Ganz generell kann die DSS aber festhalten, dass insb. folgende Fragen vor der Nutzung von KI-Systemen mit pbD geklärt werden müssen:- Rolle: Ist der Anbieter selbst Verantwortlicher oder nur Auftragsverarbeiter oder ev. gemeinsam Verantwortlicher? Bietet der Anbieter ggf. entsprechende Verträge an?
- Zwecke: Verarbeitet der Anbieter die Daten für eigene Zwecke weiter? (z.B. Trainingszwecke, Optimierungszwecke, Marketingzwecke, Profiling etc.) → Wenn ja, ist er auf jeden Fall eigener Verantwortlicher.
- Rechtsgrundlage: Auf welche Rechtsgrundlage stützt sich der Anbieter, wenn er die Daten für eigene Zwecke weiterverarbeitet? (Und auf welche Rechtsgrundlage stützt der Nutzer dann die Weiterleitung der Daten an diesen Anbieter?)
- Internationale Datentransfers: Werden die Daten auf Servern in Drittstaaten verarbeitet? Welche Garantien bestehen für diese internationalen Datenübermittlungen?
- Datensicherheit: Wie sicher sind die Daten? (Verschlüsselung, Massnahmen gegen Prompt Injections und unbefugte Offenlegungen, Data Breaches etc.)
- Datenrichtigkeit: Halluziniert das KI-System und verletzt somit ev. den Anspruch auf Datenrichtigkeit einer Person?
- Datenminimierung: Wie viele und welche Daten verarbeitet das KI-System?
- Umsetzung Betroffenenrechte: Können alle Betroffenenrechte umgesetzt werden? (z.B. Information, Auskunft, Berichtigung, Löschung, Einschränkung der Verarbeitung, Widerspruch, Widerruf, Rechte in Bezug auf automatisierte Einzelfallentscheidungen, Datenübertragbarkeit).
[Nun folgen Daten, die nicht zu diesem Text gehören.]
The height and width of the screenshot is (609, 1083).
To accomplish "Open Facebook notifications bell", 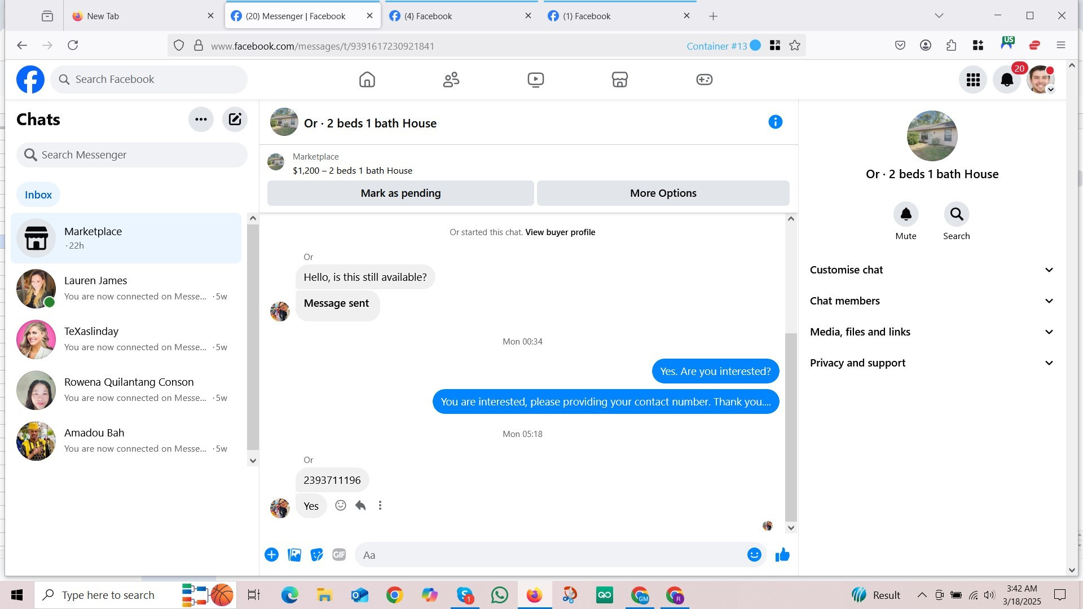I will pos(1007,80).
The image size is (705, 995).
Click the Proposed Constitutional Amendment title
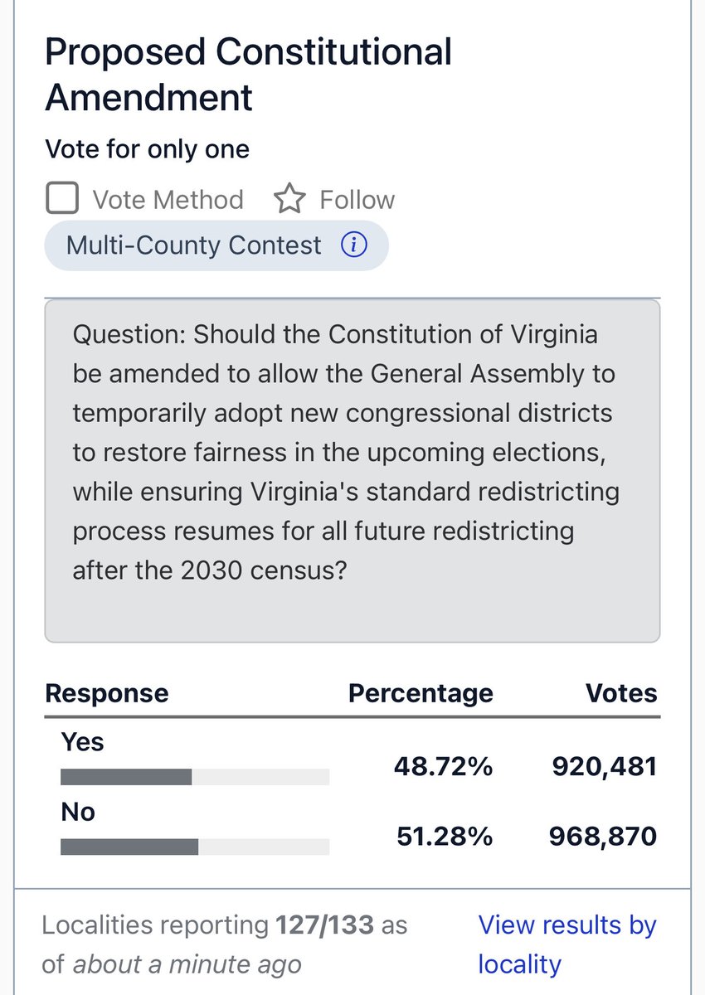pyautogui.click(x=248, y=75)
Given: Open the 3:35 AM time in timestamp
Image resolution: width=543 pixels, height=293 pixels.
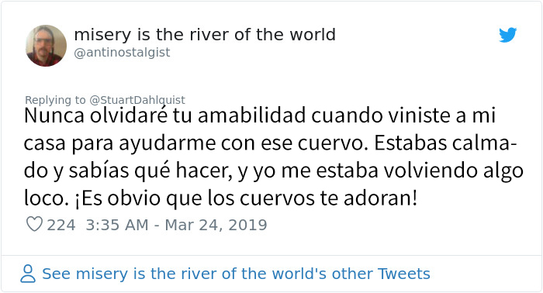Looking at the screenshot, I should (x=117, y=226).
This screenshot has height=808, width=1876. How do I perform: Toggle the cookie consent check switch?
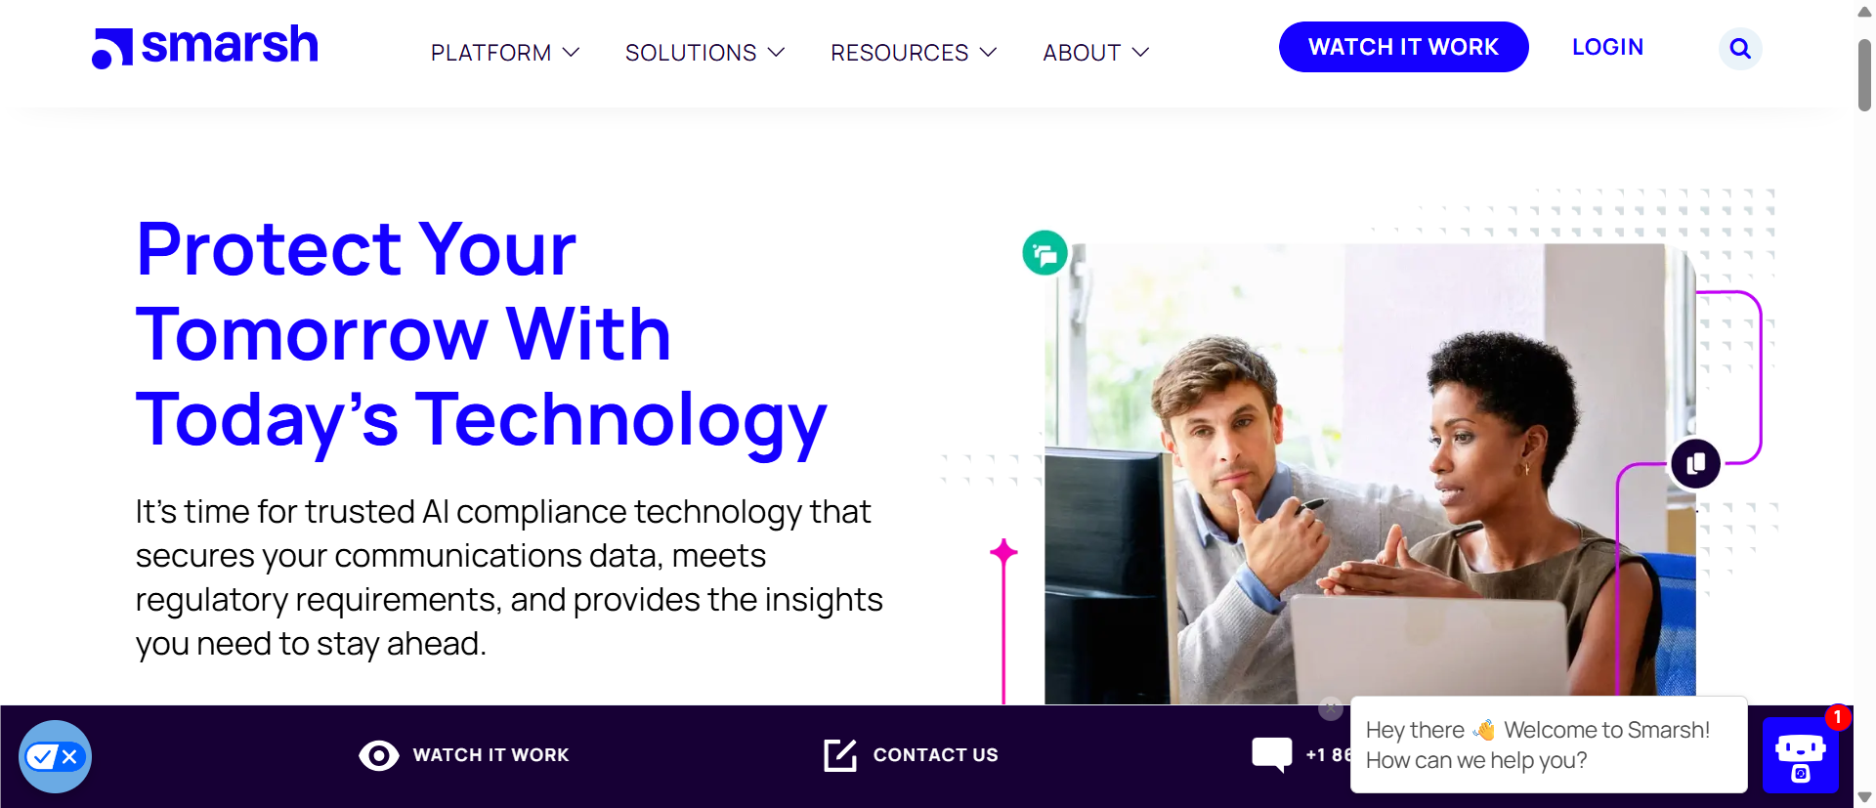pos(55,756)
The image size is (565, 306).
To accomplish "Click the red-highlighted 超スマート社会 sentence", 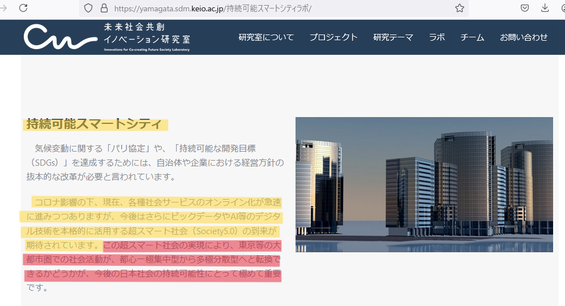I will tap(153, 260).
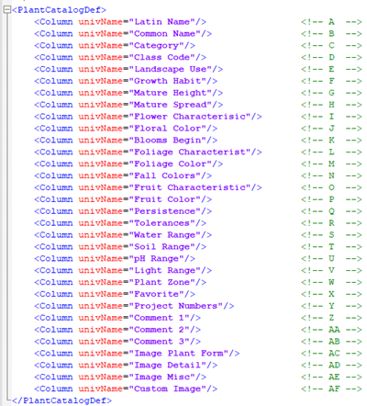Screen dimensions: 367x406
Task: Click Column tag on "Favorite" line
Action: point(53,295)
Bei vielen der grossen, öffentlich zugänglichen, kommerziellen Online-Plattformen und Cloud-Systemen mit KI bestehen derzeit Unsicherheiten hinsichtlich der genauen Rolle der Anbieter, weil die Datenweiterverwendung durch diese häufig intransparent ist. Daher kann derzeit davon ausgegangen werden, dass sie häufig selbst Verantwortliche sind und eine eigene Rechtsgrundlage für diese Weiterverarbeitung bräuchten (sowohl eine gültige Einwilligung einzuholen wie auch ein effektives Widerspruchs- und Widerrufsrecht zu gewähren, scheint dafür aber schwierig zu sein).
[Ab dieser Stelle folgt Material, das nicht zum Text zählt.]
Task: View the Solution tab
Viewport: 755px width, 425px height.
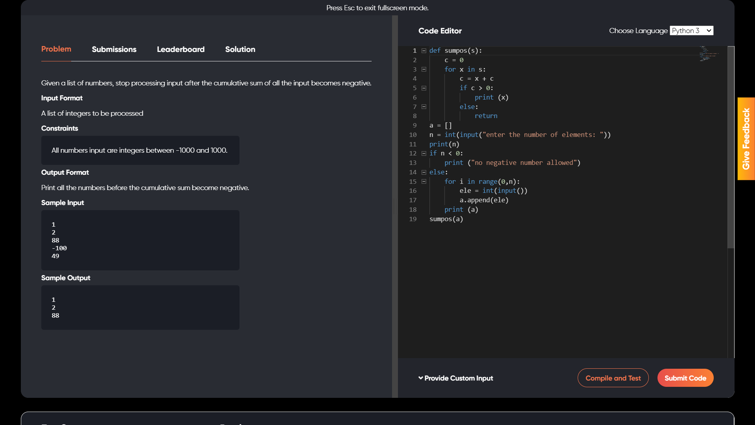Action: (x=240, y=49)
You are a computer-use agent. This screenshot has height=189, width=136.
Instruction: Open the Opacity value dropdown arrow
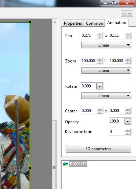[128, 122]
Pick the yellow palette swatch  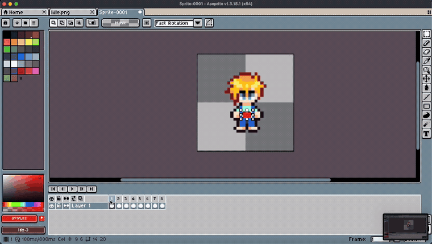pos(28,42)
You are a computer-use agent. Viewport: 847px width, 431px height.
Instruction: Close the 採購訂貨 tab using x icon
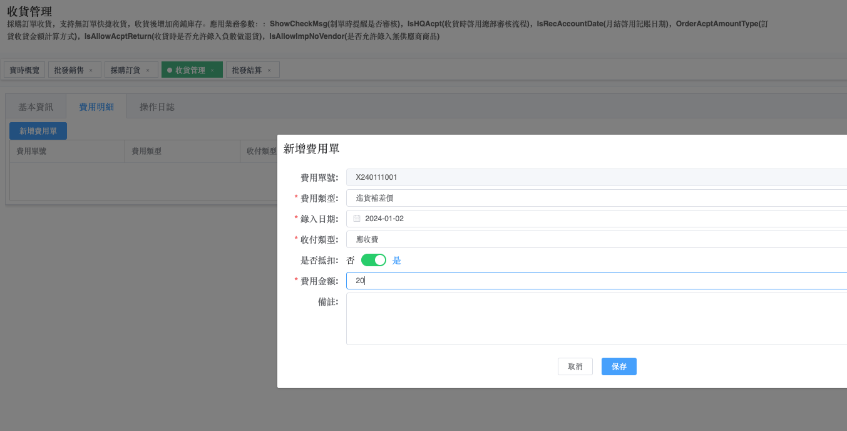148,70
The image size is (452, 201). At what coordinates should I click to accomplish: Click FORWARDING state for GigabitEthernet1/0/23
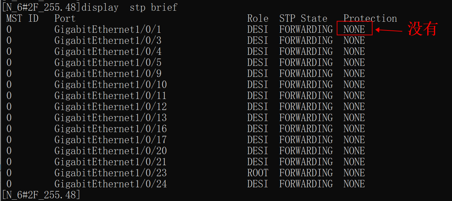[306, 173]
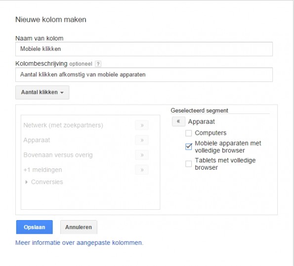Focus the Kolombeschrijving text field
Image resolution: width=294 pixels, height=266 pixels.
(x=144, y=75)
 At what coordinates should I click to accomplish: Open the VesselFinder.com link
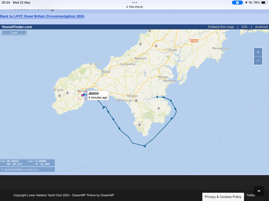[17, 27]

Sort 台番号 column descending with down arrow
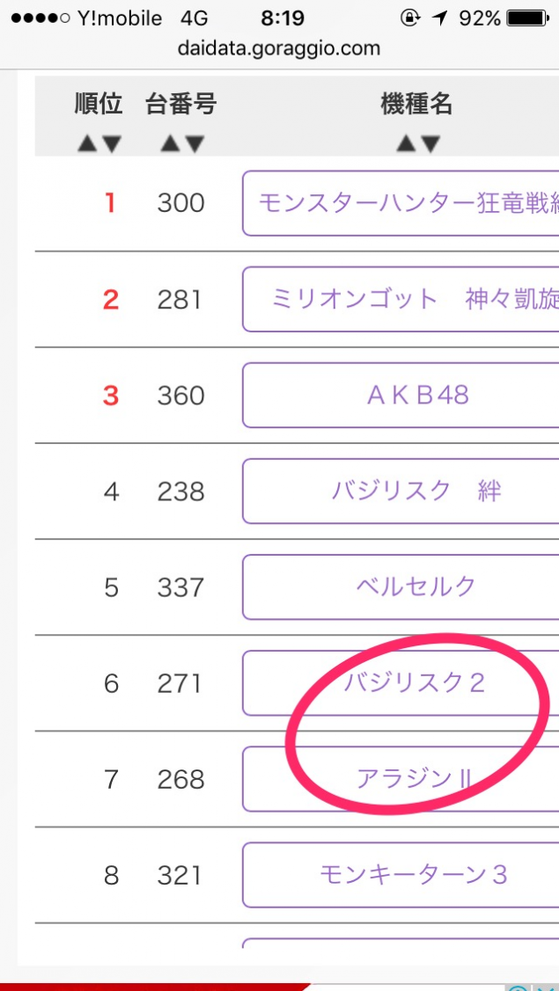(x=195, y=145)
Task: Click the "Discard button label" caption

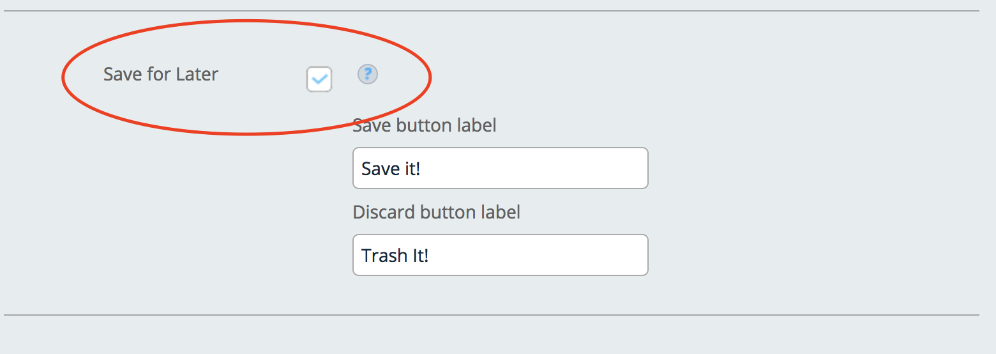Action: (x=436, y=212)
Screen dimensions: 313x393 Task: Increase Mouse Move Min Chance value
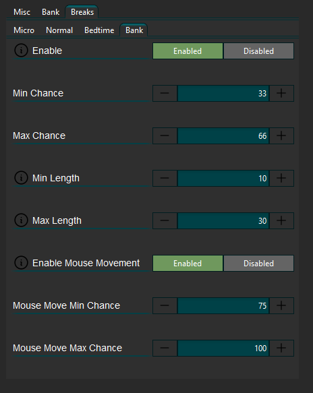pos(281,305)
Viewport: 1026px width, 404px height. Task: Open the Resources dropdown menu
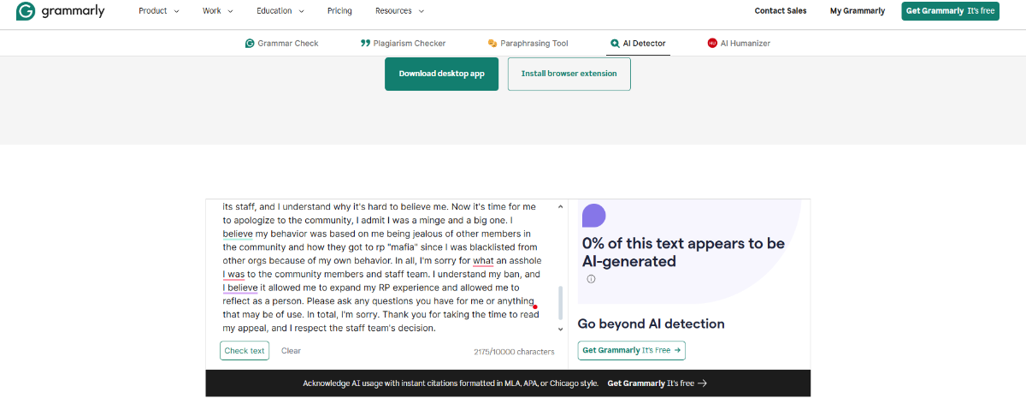click(x=399, y=11)
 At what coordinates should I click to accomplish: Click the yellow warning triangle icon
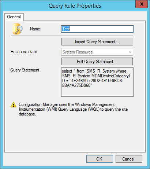[14, 105]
Manche Anbieter arbeiten auch mit Servern in Drittstaaten, wo die datenschutzrechtlichen Garantien für die Datenübermittlung geklärt werden müssten.
Und schliesslich bestehen gerade bei sogenannten Large Language Models (LLMs) häufig Herausforderungen im Hinblick auf Datensicherheit, -richtigkeit und die Umsetzung von Betroffenenrechten, weil sie nach wie vor meist wie eine Black Box funktionieren und eingegebene Daten auch selbständig speichern und weiterverwenden können (und wieder irgendwo – womöglich falsch – ausgeben könnten), selbst wenn man die Verwendung zu Trainingszwecken ausgeschlossen hat.
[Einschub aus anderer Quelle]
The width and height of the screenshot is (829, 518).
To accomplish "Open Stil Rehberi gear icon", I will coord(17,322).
Vor diesem Hintergrund ist aus Datenschutz-Sicht heute (noch) kein vollständig datenschutzkonformer, risikofreier Einsatz solcher Systeme unter Verwendung von personenbezogenen Daten möglich.
→ Die europäischen Datenschutzbehörden untersuchen derzeit aber verschiedene Systeme und Technologien und sobald sich hierbei gesicherte Erkenntnisse ergeben, wird die DSS darüber informieren.
Vorläufig gilt deshalb bei der Verwendung von öffentlich zugänglichen, Cloud-basierten, generativen KI-Systemen und insbesondere bei LLMs: Verzichten Sie (wenn immer möglich) auf die Eingabe von personenbezogenen Daten oder sonstigen sensiblen Daten (Berufsgeheimnisse, Geschäftsgeheimnisse u.ä.)!
Damit sind Sie zumindest datenschutzrechtlich auf der sicheren Seite.
Immer wieder stellen Anbieter auch «On-Premise»-Lösungen bereit, bei denen es sich um ein Hosting auf eigenen Servern handelt. Das könnte aus Datenschutz-Sicht die Nutzung von KI-Systemen mit personenbezogenen Daten allenfalls ermöglichen, wobei auch hier die Umsetzung der Betroffenenrechte geklärt werden müsste.